As a visual specialty, dermatology has long relied on pattern recognition, a strength that has also shaped how it has been taught and practised. But Dr. Joseph notes that those patterns have historically reflected a narrower range of people than those seeking care. For example, physicians are taught to look for ‘redness’ as a key sign of inflammation, yet this isn’t always present in individuals with more richly pigmented skin tones.
Yet, Dr. Joseph sees her field and her new role as doing much more than advocating for better representation in textbooks and clinical guidelines.
“It’s about how disease is managed, how treatments are studied and how confident clinicians feel when they’re making decisions,” she says.
That focus extends into the design and delivery of clinical research itself. Joseph notes that many dermatologic treatments — particularly in rapidly advancing, immune-mediated conditions — were studied in populations that did not fully reflect the diversity of those now receiving them. As a result, questions around effectiveness, safety and real-world response have not always been answered equally for all people affected by skin conditions.
In her capacity as AbbVie Chair, Dr. Joseph will champion dermatologic research that intentionally includes diverse populations — not only to improve equity, but to strengthen the evidence base clinicians rely on when making treatment decisions. More representative trials, she says, lead to more precise, confident and effective care for everyone.
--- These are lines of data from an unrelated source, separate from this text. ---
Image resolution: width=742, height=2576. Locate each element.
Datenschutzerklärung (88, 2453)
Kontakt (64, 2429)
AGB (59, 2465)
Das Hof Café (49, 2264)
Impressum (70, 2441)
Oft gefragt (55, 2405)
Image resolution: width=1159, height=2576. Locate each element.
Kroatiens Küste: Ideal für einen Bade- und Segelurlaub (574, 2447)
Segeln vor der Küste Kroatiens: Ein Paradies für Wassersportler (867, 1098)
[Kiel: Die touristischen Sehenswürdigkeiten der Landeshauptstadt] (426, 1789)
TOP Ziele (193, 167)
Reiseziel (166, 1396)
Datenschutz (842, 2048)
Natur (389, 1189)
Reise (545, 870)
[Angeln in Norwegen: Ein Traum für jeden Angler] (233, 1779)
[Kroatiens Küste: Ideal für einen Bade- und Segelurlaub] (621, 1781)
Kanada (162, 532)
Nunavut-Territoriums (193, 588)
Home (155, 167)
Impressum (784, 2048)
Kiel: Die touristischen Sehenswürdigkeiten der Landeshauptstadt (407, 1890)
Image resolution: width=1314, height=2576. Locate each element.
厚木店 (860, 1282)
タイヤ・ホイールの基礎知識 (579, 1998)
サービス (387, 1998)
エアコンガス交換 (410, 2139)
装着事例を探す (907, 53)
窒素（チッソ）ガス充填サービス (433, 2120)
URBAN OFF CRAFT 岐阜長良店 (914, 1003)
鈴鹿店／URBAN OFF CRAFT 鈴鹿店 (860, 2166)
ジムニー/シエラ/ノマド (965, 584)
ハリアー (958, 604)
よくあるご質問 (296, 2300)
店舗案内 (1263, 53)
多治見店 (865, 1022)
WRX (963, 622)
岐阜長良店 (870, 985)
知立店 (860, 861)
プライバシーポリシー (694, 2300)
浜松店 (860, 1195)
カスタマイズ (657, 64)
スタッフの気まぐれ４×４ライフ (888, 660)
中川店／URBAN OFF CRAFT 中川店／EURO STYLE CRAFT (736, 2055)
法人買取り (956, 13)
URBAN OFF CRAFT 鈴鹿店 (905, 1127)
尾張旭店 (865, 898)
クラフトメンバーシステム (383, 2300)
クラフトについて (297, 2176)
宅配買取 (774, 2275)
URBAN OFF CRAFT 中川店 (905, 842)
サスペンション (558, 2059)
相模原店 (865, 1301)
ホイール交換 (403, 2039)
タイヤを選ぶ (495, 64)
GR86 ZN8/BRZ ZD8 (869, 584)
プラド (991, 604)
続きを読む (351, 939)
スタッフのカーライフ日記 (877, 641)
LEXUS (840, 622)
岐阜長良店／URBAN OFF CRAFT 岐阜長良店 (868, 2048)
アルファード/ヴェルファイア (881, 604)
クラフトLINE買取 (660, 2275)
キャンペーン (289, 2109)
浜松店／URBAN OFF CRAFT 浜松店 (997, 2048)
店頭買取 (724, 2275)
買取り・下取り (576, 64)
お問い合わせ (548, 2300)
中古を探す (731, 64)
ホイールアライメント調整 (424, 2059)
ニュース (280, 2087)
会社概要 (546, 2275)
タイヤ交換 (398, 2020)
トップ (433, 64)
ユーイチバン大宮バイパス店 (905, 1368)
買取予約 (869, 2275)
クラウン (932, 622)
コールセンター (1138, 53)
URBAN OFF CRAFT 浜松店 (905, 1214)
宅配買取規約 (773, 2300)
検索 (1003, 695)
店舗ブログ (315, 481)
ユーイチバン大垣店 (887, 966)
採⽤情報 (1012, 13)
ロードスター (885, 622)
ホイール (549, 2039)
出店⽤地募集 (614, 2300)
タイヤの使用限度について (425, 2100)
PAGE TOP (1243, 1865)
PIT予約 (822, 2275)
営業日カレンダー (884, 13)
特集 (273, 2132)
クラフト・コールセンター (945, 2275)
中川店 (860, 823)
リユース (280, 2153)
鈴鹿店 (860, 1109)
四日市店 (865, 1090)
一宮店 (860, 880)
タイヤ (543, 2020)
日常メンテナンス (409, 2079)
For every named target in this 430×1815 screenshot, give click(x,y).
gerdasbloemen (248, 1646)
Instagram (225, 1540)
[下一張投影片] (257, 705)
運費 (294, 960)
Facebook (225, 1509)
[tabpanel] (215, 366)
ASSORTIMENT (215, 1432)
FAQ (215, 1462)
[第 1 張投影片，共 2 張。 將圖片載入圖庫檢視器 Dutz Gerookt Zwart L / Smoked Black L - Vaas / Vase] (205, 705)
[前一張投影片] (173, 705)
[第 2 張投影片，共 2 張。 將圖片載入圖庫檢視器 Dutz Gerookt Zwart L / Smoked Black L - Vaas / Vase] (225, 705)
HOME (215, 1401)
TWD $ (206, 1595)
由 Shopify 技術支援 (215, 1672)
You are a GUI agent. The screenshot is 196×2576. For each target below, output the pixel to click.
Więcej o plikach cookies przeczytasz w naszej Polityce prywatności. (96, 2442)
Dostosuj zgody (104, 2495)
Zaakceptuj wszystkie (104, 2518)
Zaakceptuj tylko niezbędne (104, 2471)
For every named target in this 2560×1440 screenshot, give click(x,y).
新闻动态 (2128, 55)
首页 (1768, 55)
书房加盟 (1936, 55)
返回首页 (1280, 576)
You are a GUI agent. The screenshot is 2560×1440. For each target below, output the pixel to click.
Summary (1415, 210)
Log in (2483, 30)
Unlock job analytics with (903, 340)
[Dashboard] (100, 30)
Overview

“Research drives practice,” she says. “If people aren’t meaningfully included in clinical trials, that gap follows them into the clinic.”
Her mandate also spans education and clinical translation. Serving in the AbbVie Chair role, Dr. Joseph will work to ensure future clinicians are trained to care for all skin tones with confidence, as well as support the adoption of new knowledge in everyday clinical practice.
Education, she says, is where the most transformative and lasting change can take hold.
“When trainees learn to assess skin disease across skin tones and understand the barriers patients face in accessing care, that knowledge stays with them for their entire careers,” Dr. Joseph says. “Education becomes a tool for healing.”
This educational work will also extend well beyond dermatology alone. In Canada, most skin conditions are assessed and treated by family physicians, pediatricians and emergency clinicians — making broad, accessible dermatologic education essential.
“Dermatologists represent a very small portion of the clinicians who see skin disease,” Dr. Joseph says. “If we want to change how care is delivered, we have to reach everyone involved — from undergraduate medical education through continuing professional development across specialties.”
In addition, outreach and partnership are central to the AbbVie Chair’s mandate. Dr. Joseph emphasizes the importance of working alongside communities and health-care providers to understand lived experience, build trust and ensure care is culturally safe.
“When medicine becomes more inclusive, it becomes more accurate,” she says. “And when patients feel seen and understood, they’re more likely to engage with care. Trust is not a soft outcome. It directly affects health.”
Dr. Joseph’s work will also be centred on accountability: setting meaningful goals, measuring progress and ensuring commitments to equity extend beyond moments of heightened attention.
“This can’t be performative,” she says. “If we’re serious about change, we have to be able to reflect back and ask what we’ve actually done and whether it’s made a difference.”